## Krótkie zadanie
Przepisz dokładnie wiersze od tego, w którym występuje "Where should I click to: Click the RL", aż do tego, w którym występuje "coord(36,151)", łącznie z nim.

## Dane źródłowe
══════════════════════════════

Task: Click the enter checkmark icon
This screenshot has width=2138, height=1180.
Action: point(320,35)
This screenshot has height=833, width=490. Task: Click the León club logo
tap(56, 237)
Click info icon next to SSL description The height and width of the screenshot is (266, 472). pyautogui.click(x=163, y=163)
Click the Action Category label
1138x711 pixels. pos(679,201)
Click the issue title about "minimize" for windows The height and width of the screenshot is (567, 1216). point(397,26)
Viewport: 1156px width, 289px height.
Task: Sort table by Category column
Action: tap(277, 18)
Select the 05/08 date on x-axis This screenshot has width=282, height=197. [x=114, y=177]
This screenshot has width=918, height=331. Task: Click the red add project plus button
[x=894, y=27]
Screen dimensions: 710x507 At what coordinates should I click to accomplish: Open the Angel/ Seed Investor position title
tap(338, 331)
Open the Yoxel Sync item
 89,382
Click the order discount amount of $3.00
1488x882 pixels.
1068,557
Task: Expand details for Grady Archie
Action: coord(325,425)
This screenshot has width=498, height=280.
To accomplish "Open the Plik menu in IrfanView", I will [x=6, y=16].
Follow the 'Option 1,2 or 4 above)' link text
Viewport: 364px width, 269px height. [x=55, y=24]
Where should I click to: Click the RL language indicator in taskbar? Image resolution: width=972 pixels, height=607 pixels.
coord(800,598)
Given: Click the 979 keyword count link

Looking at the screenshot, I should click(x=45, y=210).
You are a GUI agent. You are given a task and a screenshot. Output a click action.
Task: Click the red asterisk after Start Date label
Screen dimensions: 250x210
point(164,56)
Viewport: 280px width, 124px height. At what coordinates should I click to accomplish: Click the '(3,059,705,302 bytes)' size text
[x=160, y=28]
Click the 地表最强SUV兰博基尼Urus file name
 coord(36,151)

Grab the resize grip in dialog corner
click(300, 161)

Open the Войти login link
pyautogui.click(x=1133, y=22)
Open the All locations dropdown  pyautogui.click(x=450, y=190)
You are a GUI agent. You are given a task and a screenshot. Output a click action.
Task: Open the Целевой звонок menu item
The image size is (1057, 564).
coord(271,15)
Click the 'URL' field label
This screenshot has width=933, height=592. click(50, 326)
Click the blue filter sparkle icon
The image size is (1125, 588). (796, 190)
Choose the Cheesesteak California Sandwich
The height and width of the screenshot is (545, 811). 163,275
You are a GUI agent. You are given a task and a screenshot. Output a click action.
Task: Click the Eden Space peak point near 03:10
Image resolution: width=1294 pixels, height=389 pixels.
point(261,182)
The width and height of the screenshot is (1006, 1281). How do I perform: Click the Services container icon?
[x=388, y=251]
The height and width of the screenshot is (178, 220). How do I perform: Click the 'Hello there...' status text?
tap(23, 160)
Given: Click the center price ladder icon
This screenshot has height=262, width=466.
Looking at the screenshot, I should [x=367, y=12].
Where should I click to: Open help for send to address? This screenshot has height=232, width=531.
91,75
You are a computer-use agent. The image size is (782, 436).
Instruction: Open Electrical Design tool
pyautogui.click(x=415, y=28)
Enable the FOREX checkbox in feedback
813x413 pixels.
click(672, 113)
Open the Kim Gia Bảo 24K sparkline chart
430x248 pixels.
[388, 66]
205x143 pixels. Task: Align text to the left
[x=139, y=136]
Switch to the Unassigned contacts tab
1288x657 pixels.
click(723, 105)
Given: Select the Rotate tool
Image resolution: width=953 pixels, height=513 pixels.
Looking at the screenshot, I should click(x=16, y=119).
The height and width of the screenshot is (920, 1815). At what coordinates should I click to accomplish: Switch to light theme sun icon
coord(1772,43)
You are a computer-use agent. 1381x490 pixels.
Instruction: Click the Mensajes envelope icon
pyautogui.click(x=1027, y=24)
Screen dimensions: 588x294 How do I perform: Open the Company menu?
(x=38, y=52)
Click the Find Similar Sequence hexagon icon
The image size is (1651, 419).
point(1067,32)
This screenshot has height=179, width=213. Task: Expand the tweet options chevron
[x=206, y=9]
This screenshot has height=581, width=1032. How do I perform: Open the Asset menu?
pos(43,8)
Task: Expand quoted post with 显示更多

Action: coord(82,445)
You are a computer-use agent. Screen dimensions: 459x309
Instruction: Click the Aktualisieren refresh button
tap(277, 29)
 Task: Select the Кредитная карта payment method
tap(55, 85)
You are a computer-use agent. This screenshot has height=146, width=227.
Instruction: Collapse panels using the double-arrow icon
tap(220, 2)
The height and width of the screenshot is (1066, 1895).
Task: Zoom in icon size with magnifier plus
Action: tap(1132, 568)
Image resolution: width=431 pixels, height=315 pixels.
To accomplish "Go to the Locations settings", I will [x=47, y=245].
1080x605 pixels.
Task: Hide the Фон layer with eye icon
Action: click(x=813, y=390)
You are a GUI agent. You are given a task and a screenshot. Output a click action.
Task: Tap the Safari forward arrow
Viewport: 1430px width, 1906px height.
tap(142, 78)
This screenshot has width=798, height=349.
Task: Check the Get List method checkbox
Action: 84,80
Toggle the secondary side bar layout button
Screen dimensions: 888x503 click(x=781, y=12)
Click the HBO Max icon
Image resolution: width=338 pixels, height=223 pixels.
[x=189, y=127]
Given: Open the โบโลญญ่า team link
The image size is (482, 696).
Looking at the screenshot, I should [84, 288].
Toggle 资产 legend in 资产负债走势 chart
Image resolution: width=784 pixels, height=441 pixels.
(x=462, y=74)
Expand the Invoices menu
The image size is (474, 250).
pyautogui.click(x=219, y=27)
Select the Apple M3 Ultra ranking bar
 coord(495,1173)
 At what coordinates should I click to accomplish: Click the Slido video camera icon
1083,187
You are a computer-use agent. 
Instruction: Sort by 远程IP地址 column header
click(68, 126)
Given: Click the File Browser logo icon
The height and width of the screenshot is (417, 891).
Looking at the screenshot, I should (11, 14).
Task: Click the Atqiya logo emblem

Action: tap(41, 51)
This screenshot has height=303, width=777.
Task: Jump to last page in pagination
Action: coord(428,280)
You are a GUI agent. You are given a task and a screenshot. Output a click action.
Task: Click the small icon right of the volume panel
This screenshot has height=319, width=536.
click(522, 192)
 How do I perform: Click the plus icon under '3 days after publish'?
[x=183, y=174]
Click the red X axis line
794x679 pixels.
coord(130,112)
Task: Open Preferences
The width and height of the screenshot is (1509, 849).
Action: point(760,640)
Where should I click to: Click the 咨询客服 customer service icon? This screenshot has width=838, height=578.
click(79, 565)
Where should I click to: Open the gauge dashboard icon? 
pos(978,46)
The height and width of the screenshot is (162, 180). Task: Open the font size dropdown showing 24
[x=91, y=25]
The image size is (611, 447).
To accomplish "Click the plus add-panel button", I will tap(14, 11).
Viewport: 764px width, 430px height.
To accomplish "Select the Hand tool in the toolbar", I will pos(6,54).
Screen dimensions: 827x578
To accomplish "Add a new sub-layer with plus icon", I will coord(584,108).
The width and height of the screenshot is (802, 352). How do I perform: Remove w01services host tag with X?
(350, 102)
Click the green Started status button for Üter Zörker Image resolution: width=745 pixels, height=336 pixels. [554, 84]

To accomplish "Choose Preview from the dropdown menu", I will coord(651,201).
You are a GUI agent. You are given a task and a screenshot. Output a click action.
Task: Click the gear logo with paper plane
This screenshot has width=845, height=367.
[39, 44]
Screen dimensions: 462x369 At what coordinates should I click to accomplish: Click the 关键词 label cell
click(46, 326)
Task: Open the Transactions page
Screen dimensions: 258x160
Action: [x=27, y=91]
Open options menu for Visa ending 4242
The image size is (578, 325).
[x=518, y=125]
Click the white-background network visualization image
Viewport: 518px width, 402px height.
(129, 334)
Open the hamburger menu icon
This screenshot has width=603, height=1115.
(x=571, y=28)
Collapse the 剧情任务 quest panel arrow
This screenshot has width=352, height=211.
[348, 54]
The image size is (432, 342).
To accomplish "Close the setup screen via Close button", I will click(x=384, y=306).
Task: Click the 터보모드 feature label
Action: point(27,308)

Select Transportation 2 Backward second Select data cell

══════════════════════════════

## Wynik zadania
Where should I click to: Click the RL language indicator in taskbar? Image resolution: width=972 pixels, height=607 pixels.
coord(800,598)
Given: Click the 979 keyword count link

Looking at the screenshot, I should click(x=45, y=210).
You are a GUI agent. You are given a task and a screenshot. Output a click action.
Task: Click the red asterisk after Start Date label
Screen dimensions: 250x210
point(164,56)
Viewport: 280px width, 124px height. At what coordinates should I click to accomplish: Click the '(3,059,705,302 bytes)' size text
[x=160, y=28]
Click the 地表最强SUV兰博基尼Urus file name
 coord(36,151)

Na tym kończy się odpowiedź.